Among the Miwok, men's sweathouses were simply reduced versions of their domestic pit houses. From 6 to 15 feet in diameter, they were usually the height of a man bent over. Dry rather than steam heat from a central fire was used; the small smoke hole helped to retain warmth.
In most Pomo settlements, both sexes and all ages used communal sweathouses. Between 15 and 20 feet across, they were built much like their earth-covered dance house, but they were accorded little sacred significance.
Religious life focused around community dance houses built by the Pomo, Maidu, Miwok, Patwin, Nomlaki, and Wintu. According to California Indian scholar, Robert E Heizer, they represented aboriginal California's most 'complex architectural achievement.'
Among the Pomo these earthen assembly halls extended from 40 to 60 feet in diameter. They featured one or two long, tunnel entrances, a smoke hole, and a hollowed-log drum in the rear that was played by men wielding 5-foot-long drumsticks. One or more painted hardwood posts stood in the middle of the the floor, the sacred center of these "buildings." The Pomo even outfitted their elaborate halls with trapezes from which performers would swing during certain dances.
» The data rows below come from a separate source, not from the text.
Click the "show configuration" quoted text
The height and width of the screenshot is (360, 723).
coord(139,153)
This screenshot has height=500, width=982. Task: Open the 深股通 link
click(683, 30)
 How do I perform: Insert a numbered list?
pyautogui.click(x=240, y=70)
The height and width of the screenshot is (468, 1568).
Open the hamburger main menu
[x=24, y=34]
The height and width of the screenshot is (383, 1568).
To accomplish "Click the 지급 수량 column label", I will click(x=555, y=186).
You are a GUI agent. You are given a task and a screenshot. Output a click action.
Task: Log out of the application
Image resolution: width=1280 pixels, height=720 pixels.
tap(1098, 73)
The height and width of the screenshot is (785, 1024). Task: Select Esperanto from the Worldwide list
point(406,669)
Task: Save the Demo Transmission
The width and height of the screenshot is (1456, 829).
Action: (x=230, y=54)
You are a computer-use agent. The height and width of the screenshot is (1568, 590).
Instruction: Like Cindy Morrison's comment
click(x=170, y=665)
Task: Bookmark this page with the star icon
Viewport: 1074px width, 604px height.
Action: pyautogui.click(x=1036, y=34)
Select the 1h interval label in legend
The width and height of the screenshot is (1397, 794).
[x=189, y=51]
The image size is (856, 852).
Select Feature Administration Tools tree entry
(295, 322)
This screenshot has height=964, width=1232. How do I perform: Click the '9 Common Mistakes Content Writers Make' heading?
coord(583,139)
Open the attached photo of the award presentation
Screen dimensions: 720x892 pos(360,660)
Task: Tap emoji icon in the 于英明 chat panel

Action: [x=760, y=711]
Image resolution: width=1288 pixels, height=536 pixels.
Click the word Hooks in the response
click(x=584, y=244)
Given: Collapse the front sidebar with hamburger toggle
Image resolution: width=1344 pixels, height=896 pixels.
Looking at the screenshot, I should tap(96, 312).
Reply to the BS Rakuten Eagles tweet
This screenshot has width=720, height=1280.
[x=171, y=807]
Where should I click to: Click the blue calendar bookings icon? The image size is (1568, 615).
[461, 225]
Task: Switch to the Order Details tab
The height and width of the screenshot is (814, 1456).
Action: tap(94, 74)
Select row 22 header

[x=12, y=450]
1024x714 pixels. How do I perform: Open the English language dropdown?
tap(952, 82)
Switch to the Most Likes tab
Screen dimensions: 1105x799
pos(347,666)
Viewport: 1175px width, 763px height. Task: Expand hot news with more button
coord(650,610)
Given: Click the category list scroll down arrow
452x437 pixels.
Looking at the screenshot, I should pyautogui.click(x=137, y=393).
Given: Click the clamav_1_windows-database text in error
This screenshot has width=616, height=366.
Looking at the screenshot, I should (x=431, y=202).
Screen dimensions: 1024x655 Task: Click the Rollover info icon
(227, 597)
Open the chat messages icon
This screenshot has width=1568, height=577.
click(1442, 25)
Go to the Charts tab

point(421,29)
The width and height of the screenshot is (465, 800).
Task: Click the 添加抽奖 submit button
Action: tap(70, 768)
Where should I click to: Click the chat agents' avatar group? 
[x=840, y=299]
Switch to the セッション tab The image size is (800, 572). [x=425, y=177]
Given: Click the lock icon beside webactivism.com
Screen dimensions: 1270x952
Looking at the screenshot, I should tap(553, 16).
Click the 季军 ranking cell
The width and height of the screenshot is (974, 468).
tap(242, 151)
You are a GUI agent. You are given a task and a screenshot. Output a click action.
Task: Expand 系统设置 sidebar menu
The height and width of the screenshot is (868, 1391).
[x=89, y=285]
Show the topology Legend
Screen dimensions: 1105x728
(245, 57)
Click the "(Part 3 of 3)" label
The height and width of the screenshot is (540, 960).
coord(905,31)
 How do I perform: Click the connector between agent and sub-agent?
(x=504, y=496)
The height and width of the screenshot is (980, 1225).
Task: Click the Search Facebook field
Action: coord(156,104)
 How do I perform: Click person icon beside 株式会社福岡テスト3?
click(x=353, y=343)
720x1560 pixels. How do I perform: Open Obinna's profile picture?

A Nomlaki account describes the ritualized construction of such a ceremonial chamber. Harvesting the poles took a full month, with special care given to finding the central oak post, which was chopped down last. Every piece had its name, and all joints were prefitted so the entire building could be erected in a dwelling celebration. Participating groups excavated the side of the pit closest to their own hamlets-breaking up the earth with digging sticks and removing it in conelike baskets as if to make the building a microcosm of the wider Nomlaki world. When, after about three hours they had dug a 4 to 7 foot hole, six to eight men, singing together, carried in the sacred center pole on a grapevine litter. Once it was raised, two "brother" poles, all the side posts, and the entire frame of rafters were lashed with green grapevine,which hardened as it dried. Wormwood was laid atop the rafters, and the crevices were stuffed with moss. Finally the 3 to 4 inch earthen roof layer was tamped down by foot.
After the 1870's, the use of these ceremonial buildings was revived when the so-called Earthlodge Cult, often described as a California form of the Plains Ghost Dance, attempted to reaffirm Indian identity in the face of Anglo-American oppression. Central tribes flocked to these rituals; the halls, which reached 70 feet in diameter, held over three hundred celebrants.
The Maidu and Miwok, whose dances with elaborate costumes were held between October and April, developed a variety of ways to support their roofs using two and four central-post frames and extending the sloping vestibules. The Central Miwok decorated the interior walls and posts of their lamma, or ceremonial dance house, with horizontal black and white stripes and cushioned the clay floor during their ceremonies with willow ' branches. They believed that as the blazing central fire projected the shadows of the costumed dancers, the central posts became conduits for communicating directly with the spirit world and for transmitting dream songs to the participants, such as this Wintu lyric from the Earthlodge Cult period:
At the mystical earthlodge of the south.
Spirits are wafted along the roof and fall.
There above, there above,
Spirits are wafted along the roof and fall.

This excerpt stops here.